— PROBLEM DETAILS —
Would you please output, word for word, the span of the listing below that opens on the line containing "The height and width of the screenshot is (519, 913)." and closes on the line containing "Click info icon"? Include both ends and nothing more.

▬▬▬▬▬▬▬▬▬▬

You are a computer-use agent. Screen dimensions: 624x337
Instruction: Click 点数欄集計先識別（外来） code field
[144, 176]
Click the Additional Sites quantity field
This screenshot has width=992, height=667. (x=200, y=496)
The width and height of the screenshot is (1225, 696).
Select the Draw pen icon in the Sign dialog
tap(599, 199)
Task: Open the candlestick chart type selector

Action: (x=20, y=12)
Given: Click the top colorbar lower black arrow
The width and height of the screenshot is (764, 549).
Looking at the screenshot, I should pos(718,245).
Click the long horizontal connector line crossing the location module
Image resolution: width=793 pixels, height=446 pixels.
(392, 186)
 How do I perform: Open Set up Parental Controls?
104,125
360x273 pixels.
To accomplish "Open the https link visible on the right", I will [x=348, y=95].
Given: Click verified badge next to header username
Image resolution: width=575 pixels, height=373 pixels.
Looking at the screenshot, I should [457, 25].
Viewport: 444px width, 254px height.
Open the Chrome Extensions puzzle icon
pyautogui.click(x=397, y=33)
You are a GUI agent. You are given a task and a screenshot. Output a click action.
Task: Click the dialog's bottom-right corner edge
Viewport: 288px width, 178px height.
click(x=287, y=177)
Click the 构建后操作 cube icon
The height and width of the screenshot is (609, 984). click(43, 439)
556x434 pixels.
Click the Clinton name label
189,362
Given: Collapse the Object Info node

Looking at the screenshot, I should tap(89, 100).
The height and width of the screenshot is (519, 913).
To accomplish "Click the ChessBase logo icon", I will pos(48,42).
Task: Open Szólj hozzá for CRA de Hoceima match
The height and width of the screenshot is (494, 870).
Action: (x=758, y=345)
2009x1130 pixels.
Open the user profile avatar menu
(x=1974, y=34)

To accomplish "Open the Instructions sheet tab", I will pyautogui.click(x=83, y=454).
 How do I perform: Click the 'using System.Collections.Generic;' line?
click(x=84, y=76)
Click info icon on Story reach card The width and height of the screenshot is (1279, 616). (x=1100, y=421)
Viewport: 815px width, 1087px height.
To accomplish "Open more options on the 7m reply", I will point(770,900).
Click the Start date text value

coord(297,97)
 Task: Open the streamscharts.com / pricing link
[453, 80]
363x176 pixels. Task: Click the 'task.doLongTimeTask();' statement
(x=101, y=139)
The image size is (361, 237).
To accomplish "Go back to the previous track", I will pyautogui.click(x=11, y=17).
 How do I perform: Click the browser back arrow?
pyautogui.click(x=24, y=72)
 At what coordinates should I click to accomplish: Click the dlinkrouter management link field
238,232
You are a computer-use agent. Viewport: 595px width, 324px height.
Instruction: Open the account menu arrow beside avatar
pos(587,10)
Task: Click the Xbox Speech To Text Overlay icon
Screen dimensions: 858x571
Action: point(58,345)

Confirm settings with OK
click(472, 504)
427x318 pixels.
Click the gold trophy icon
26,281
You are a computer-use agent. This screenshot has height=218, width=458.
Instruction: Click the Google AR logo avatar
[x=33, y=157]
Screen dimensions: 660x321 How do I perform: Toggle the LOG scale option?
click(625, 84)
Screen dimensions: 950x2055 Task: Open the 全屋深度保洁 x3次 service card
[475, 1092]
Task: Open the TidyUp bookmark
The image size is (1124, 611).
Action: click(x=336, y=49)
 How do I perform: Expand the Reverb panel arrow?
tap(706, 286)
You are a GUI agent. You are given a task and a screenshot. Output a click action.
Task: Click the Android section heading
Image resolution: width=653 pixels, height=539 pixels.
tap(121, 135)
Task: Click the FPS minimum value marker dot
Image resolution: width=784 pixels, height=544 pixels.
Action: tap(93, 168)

▬▬▬▬▬▬▬▬▬▬

— SOLUTION FOR THIS PROBLEM —
The height and width of the screenshot is (519, 913).
To accomplish "Click the ChessBase logo icon", I will pos(48,42).
Task: Open Szólj hozzá for CRA de Hoceima match
The height and width of the screenshot is (494, 870).
Action: (x=758, y=345)
2009x1130 pixels.
Open the user profile avatar menu
(x=1974, y=34)

To accomplish "Open the Instructions sheet tab", I will pyautogui.click(x=83, y=454).
 How do I perform: Click the 'using System.Collections.Generic;' line?
click(x=84, y=76)
Click info icon on Story reach card The width and height of the screenshot is (1279, 616). (x=1100, y=421)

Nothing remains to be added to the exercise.